Toxicity of the anti-TB drugs poses another problem in the effective treatment of TB (both drug sensitive and drug-resistant). Many drugs which have good efficacy against Mtb are equally toxic at the standard doses administered. Therefore, PK/PD based dose selection becomes very important. In this context two recent reports calls for attention towards equally effective and less toxic dose selection of linezolid.[211] The first report is a PK drug-drug interaction study between linezolid (300 mg twice daily) and clarithromycin.[2] Co-administration of 500 mg clarithromycin was found to significantly increase the peak serum concentration (Cmax) of linezolid from 6.0 to 9.4 mg/L and the area under the curve (AUC0-12h) from 36.3 mg*h/L to 67.2 mg*h/L and was well tolerated by the patients. The second study addresses the drug penetration issue and measured the concentration of linezolid in the serum and lung tissue simultaneously from a patient with MDR-TB who underwent surgery.[11] Trough drug concentration in serum was 0.5 mg/L which was still above the minimal inhibitory concentration (MIC) 0.25 mg/L of the isolate. Linezolid concentration was measured 3.87 μg/g in the left upper lobe, the most infected part, and 3.1 μg/g in the left lower lobe following surgery. It is important to note that by the time pulmonary resection was performed there was a 36 hours lapse after the last oral dose of linezolid and the concentrations were still measurable.
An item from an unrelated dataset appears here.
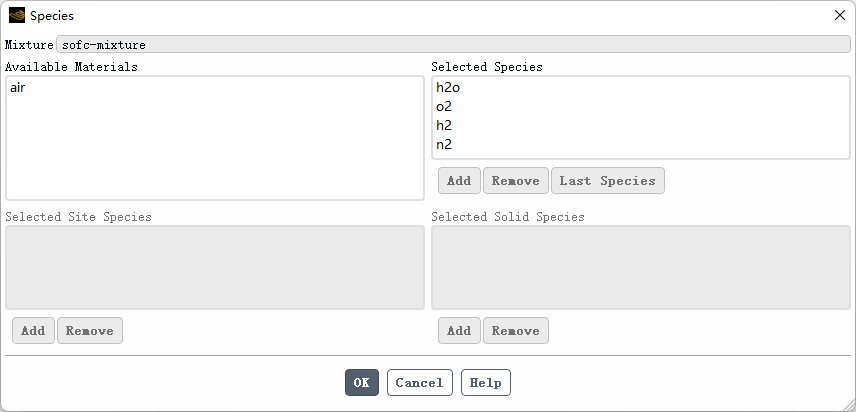Click the empty Selected Site Species list

point(214,267)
To summarize, MICs for nearly all major first- and second-line anti-tuberculosis drugs are now available[6] and these should be combined with the PK/PD data[12] to predict the clinical outcome of a regimen. The above mentioned studies are good illustration of integration of MIC, TDM, and PK/PD to significantly impact the decision making on the dose selection and dosing regimen, with the reference of linezolid for which cost and toxicity are major concern. While TDM provides the benefit of timely intervention to adjust the doses which could help overcome the toxicity issues with the more expensive second-line drugs, does add cost of therapy and methods to measure the drug concentration still need to be developed for many drugs. But given the very high overall cost to treat MDR/XDR-TB,[1314] TDM will ultimately prove to be cost effective. Also early therapeutic interventions with adjusted doses may further shorten the duration of therapy.

To conclude, there are PK/PD and simulations tools available for clinically predictive susceptibility breakpoints and dose and dosing regimen should be developed in accordance with PK/PD parameters to suppress emergence of drug resistance in M. tuberculosis.